Mutated genes can leave tooth enamel prone to decay
Dentist Lucy Stock of Gentle Dental Care in Belfast says scientists have discovered links between specific genes and tooth enamel
A UNIVERSAL annoyance: “Why does my brother eat the same amount of sweets as me and never get a cavity and I always need loads of fillings?"
Well now scientists have been looking into the reason. It appears that mutated genes can lead to tooth enamel not forming properly and leaving it more prone to decay. So each person's level of resistance to tooth decay differs as their tooth structure is microscopically different.
Enamel forms due to a process called amelogenesis and hardens by mineralisation. When certain enamel proteins are present it signals the tooth to increase the hardness of enamel and the rate of formation. However if there's a problem, too much enamel protein can be released and this can result in pitted and chalky enamel that is more prone to fracture, wear and decay.
Tooth enamel can give a particularly telling portrait of physiological events in the body, since the enamel is laid down in a regular, ring-like fashion, starting from the second trimester of pregnancy. Disruptions in the formation of the enamel can also be caused by disease, poor diet or psychological stress and show up as grooves on the tooth surface.
Researchers from the University of Zurich have now pinpointed a gene complex for the first time that is responsible for the formation of tooth enamel. They looked at enamel formation in mice and found that mutations in proteins trigger defective tooth enamel. There are three main proteins involved in telling the body to lay down enamel, so if these proteins aren't working properly then the structure of the enamel changes. The hardness and composition of the tooth enamel can affect the progression of cavities.
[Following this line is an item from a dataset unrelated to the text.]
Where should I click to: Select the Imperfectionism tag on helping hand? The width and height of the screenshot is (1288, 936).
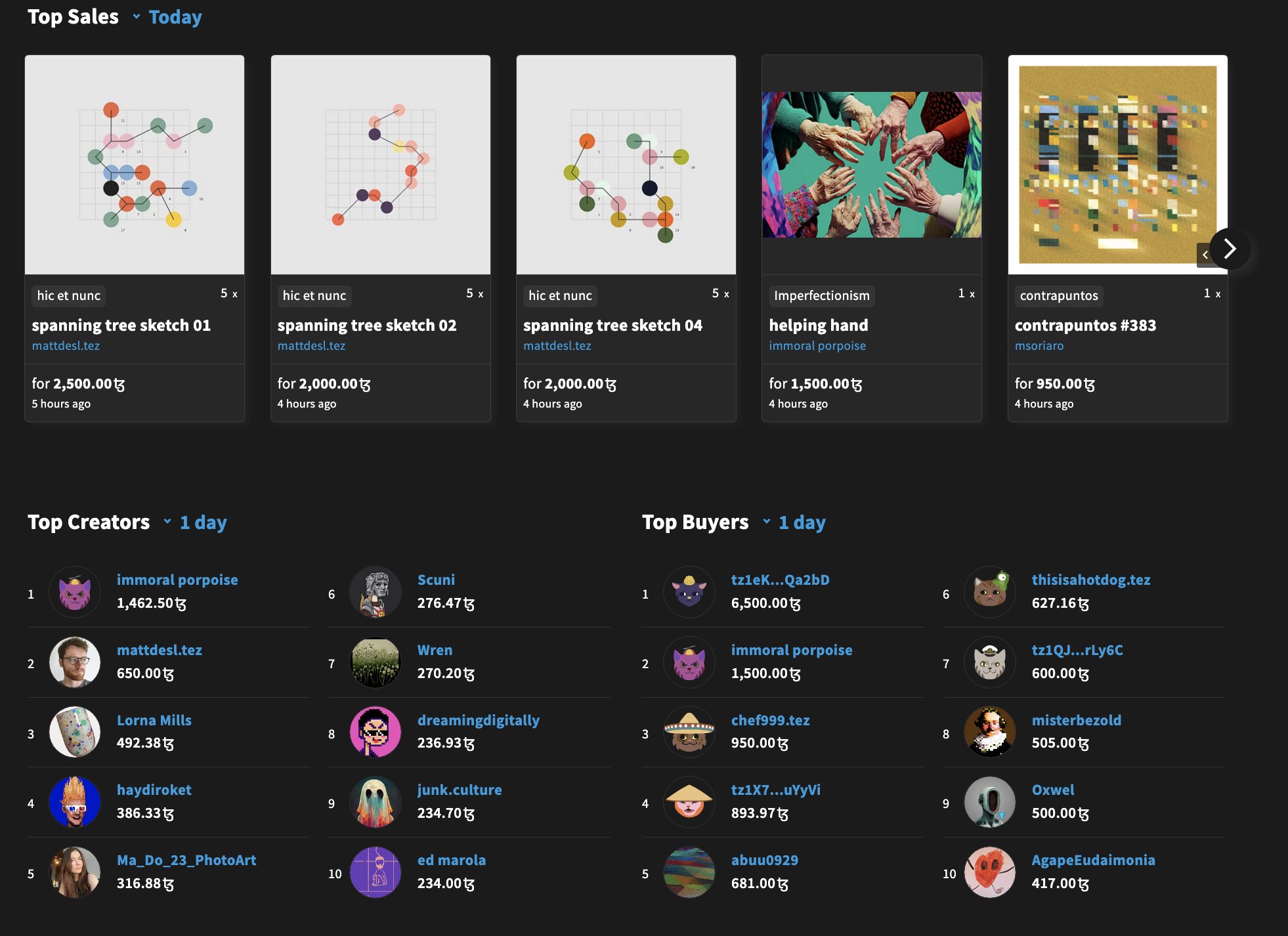821,296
"All mice with mutations in these proteins exhibit teeth with enamel defects," explains Pierfrancesco Pagella, one of the study's two first authors. Therefore, we demonstrated that there is a direct link between mutations in the genetic blueprints for these proteins and the development of tooth enamel defects." This genetic discovery goes a long way towards improving our understanding of the production of tooth enamel.
"We revealed that tooth decay isn't just linked to bacteria, but also the tooth's resistance," says Thimios Mitsiadis, Professor of Oral Biology at the Center of Dental Medicine. This means that some people will have to pay extra attention to their diet and tooth cleaning regime to give their teeth the best chance of remaining as strong as possible.